Among the lines of data below, reproduce only those from the one with "Screen dimensions: 741x666" through the one with "This screenshot has width=521, height=293.", exactly as they stand, both ends included.

*** Opening of PROVIDED RECORDS ***

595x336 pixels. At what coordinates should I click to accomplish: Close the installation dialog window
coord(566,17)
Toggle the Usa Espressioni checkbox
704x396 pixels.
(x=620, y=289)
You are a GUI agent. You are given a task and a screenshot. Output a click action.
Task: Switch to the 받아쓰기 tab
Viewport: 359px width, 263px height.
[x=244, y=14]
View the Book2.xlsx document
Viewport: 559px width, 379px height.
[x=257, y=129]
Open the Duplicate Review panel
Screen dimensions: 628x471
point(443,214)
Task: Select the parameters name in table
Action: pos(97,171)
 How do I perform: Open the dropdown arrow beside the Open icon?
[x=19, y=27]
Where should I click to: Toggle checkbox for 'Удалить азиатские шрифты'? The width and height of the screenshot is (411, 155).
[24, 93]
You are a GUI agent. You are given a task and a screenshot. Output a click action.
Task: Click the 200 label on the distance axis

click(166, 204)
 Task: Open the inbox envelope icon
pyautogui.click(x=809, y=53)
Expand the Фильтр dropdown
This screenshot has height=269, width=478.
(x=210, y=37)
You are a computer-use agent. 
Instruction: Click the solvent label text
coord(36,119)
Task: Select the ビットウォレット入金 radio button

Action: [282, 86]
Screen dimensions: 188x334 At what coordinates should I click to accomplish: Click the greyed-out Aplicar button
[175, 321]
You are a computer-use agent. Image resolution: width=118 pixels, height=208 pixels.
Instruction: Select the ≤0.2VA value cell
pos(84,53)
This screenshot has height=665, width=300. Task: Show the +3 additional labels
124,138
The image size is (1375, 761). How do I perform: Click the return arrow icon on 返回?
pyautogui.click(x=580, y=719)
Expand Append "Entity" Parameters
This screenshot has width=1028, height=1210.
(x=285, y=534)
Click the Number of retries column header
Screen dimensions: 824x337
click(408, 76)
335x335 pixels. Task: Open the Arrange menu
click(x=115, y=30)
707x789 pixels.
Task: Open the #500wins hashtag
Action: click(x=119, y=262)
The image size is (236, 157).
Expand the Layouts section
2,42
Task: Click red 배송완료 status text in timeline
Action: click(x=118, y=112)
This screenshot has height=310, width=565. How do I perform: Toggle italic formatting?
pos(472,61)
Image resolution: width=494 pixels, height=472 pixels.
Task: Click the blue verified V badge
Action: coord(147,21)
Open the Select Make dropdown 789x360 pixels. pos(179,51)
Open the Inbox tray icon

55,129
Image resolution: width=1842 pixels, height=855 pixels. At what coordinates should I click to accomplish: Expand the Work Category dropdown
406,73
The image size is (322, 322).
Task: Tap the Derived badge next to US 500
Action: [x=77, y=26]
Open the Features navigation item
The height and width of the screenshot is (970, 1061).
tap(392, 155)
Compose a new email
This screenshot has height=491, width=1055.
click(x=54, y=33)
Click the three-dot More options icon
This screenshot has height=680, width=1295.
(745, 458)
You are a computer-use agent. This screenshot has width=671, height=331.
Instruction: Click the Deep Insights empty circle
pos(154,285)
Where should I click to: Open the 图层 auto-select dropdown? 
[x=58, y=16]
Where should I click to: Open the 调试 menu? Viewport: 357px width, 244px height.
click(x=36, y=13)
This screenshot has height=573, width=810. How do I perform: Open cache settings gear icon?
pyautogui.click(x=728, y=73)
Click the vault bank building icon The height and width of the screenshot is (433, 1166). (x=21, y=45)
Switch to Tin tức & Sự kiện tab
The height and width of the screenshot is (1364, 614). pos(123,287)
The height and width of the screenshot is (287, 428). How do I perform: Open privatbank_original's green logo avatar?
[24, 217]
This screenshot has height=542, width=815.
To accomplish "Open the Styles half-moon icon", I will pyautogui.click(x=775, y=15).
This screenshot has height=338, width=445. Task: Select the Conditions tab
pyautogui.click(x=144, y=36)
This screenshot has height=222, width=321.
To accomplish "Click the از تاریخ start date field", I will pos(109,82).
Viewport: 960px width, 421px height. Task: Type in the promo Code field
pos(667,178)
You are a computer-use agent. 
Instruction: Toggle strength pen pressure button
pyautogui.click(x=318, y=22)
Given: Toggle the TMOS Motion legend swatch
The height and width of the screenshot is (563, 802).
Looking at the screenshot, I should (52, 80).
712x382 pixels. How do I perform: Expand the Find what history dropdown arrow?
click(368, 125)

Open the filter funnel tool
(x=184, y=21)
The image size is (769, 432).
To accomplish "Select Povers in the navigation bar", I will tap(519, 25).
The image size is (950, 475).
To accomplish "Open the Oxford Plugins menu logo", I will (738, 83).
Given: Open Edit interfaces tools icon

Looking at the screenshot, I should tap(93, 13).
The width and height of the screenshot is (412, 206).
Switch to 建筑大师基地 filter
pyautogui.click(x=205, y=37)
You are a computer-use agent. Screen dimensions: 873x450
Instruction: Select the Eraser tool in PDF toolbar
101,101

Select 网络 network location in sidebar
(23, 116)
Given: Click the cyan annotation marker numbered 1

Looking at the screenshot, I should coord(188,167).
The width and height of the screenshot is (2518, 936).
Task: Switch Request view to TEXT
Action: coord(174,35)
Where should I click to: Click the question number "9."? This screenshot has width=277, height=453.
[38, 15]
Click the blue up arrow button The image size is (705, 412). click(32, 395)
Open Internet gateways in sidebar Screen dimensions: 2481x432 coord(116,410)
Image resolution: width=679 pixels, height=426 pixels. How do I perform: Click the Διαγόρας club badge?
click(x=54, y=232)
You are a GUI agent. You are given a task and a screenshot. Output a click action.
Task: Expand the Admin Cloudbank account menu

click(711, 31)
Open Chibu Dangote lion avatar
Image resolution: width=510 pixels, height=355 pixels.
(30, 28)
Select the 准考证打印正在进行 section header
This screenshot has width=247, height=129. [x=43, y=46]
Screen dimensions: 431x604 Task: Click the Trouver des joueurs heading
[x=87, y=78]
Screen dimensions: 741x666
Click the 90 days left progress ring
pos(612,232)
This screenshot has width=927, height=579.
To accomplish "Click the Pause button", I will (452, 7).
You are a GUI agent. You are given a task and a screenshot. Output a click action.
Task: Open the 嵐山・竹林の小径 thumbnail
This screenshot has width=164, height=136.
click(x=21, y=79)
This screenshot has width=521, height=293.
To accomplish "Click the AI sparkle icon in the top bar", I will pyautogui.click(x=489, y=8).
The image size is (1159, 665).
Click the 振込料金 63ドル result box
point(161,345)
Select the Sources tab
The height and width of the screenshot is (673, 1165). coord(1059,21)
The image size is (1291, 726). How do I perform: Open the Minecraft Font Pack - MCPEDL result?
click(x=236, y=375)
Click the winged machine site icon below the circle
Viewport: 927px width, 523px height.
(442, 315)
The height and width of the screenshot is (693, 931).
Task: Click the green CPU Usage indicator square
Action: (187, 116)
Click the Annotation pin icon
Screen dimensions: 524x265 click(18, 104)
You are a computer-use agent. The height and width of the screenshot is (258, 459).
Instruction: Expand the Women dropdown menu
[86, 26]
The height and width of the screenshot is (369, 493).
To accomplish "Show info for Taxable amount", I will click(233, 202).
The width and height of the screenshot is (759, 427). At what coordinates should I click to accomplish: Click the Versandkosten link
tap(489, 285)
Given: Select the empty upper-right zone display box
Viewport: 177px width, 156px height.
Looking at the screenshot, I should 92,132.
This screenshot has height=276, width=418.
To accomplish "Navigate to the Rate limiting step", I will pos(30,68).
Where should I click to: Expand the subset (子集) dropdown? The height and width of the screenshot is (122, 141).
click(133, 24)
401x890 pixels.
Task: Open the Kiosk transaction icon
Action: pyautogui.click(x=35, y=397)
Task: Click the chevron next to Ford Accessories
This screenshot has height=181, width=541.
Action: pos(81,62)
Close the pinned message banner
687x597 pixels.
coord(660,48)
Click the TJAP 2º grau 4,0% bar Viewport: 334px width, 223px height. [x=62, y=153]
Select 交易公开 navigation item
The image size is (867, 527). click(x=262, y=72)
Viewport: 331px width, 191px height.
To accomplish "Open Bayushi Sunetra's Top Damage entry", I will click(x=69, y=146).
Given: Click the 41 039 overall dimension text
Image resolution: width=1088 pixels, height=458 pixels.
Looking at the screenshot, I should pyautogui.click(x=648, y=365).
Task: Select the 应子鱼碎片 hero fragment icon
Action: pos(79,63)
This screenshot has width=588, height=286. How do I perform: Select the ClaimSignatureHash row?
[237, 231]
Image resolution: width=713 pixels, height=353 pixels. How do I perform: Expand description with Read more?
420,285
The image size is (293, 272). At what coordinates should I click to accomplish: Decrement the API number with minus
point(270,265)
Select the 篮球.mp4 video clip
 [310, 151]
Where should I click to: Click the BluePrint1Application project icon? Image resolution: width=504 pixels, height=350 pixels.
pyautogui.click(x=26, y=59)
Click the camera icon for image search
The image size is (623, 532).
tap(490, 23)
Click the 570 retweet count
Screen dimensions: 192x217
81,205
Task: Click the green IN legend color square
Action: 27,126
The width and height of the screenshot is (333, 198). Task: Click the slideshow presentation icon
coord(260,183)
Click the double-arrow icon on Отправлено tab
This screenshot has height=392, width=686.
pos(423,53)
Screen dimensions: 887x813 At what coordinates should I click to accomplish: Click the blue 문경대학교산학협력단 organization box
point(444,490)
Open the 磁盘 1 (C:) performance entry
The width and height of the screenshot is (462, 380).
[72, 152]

*** Close of PROVIDED RECORDS ***

RESPONSE AREA |
Screen dimensions: 741x666
Click the 90 days left progress ring
pos(612,232)
This screenshot has width=927, height=579.
To accomplish "Click the Pause button", I will (452, 7).
You are a GUI agent. You are given a task and a screenshot. Output a click action.
Task: Open the 嵐山・竹林の小径 thumbnail
This screenshot has width=164, height=136.
click(x=21, y=79)
This screenshot has width=521, height=293.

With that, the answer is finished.